Bier, Wein oder Schnaps auf Knopfdruck – und das rund um die Uhr: Genau damit soll in Linz nun endgültig Schluss sein. Ein aktuelles Erkenntnis des Verwaltungsgerichtshofes stellt klar: Alkohol darf in personalfreien Automatenshops nicht verkauft werden.
Hintergrund: Das Höchstgericht entschied, dass Räume, die ausschließlich mit Selbstbedienungsautomaten ausgestattet sind und keine Mitarbeiter vor Ort haben, nicht als "Betriebsraum" im Sinne der Gewerbeordnung gelten. Damit ist der Verkauf alkoholischer Getränke über solche Automaten grundsätzlich unzulässig – nicht nur gegenüber Jugendlichen.

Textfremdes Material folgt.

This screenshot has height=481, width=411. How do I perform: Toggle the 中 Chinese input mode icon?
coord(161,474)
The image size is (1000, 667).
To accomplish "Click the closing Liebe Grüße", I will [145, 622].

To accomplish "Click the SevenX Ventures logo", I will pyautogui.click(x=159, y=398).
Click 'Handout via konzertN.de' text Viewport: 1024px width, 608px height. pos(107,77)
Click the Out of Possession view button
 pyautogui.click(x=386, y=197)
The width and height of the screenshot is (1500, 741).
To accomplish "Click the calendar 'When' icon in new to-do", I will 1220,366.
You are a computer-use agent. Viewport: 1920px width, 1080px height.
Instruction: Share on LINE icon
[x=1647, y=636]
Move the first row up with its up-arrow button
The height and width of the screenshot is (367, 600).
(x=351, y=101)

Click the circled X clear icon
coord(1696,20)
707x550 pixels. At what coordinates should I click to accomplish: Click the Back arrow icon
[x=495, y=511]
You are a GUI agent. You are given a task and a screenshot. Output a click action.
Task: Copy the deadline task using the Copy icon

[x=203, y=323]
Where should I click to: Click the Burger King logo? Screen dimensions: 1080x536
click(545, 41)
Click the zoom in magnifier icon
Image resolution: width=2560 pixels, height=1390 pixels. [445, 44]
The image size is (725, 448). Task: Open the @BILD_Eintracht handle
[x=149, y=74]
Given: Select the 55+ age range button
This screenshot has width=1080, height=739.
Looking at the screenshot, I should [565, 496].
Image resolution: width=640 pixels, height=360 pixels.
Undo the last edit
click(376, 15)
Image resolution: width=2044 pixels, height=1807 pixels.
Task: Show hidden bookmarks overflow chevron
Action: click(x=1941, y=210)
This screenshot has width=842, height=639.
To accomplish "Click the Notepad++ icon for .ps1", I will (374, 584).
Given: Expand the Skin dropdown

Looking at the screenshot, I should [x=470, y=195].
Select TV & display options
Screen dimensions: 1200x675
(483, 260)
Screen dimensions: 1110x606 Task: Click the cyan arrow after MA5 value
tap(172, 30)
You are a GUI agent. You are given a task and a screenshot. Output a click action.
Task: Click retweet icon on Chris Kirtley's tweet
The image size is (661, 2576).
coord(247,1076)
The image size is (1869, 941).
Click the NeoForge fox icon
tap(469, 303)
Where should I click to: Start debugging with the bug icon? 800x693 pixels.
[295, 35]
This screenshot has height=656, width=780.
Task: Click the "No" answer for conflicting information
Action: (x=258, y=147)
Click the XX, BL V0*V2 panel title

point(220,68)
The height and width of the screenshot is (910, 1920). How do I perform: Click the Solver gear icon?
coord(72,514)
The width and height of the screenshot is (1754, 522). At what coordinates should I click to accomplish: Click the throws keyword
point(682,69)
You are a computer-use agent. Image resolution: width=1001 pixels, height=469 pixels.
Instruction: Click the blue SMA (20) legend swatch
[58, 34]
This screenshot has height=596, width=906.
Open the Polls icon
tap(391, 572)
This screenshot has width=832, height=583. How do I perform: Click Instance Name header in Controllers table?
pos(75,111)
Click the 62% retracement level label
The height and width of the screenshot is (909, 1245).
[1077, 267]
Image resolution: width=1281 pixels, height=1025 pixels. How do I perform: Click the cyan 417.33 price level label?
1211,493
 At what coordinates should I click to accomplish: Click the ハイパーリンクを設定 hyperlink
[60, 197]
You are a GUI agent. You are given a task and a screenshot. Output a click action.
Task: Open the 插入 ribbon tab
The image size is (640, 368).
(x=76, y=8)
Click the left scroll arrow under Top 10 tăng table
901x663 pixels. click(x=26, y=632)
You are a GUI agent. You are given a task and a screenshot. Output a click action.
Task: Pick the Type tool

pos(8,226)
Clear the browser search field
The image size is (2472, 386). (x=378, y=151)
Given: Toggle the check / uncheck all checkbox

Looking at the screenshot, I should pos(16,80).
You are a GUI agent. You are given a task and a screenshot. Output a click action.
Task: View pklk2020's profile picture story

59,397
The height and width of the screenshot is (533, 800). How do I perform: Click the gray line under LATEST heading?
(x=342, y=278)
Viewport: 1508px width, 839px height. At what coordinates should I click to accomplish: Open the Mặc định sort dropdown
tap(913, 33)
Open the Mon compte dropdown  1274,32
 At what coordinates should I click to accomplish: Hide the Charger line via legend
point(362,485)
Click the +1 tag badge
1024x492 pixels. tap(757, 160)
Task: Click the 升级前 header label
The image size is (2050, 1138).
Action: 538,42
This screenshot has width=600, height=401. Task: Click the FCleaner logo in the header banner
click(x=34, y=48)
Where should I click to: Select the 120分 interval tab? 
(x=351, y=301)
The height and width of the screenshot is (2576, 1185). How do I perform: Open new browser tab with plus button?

SP-Bürgermeister Dietmar Prammer sieht die bisherige Linie der Stadt bestätigt. Der Alkoholverkauf in derartigen Automatenshops sei aus Sicht der Stadt schon bisher nicht zulässig gewesen. "Der Verwaltungsgerichtshof bestätigt diese Linie nun eindeutig", sagt Prammer.
Gerade beim Schutz von Kindern und Jugendlichen brauche es klare Regeln und eine konsequente Durchsetzung. Der einfache Zugang zu Alkohol rund um die Uhr über unbeaufsichtigte Automaten sei mit wirksamem Jugendschutz nicht vereinbar.
Bisher war die Rechtslage umstritten, nun herrscht Klarheit. Wer dennoch Alkohol über derartige Automaten anbietet, riskiert Verwaltungsstrafen von bis zu 2.180 Euro. Die Stadt war bereits in den vergangenen Monaten gegen entsprechende Angebote vorgegangen.
Nach Anzeigen des Erhebungsdienstes laufen mehrere Verwaltungsstrafverfahren. Fünf Fälle liegen derzeit beim Landesverwaltungsgericht, in weiteren fünf wurden bereits Strafverfügungen erlassen, gegen die Einspruch erhoben wurde. Außerdem bereitet die Stadt Anzeigen gegen zwei weitere Automatenshops vor.
Auch Sicherheitsstadtrat Michael Raml (FPÖ) spricht von wichtigen Voraussetzungen für ein sicheres Linz. Die Entscheidung bestätige, dass die Stadt mit ihrem bisherigen Vorgehen richtig liege. "Deshalb werden wir weiterhin entschlossen gegen Alkohol in Automatenshops vorgehen und den Jugendschutz konsequent durchsetzen", betont Raml.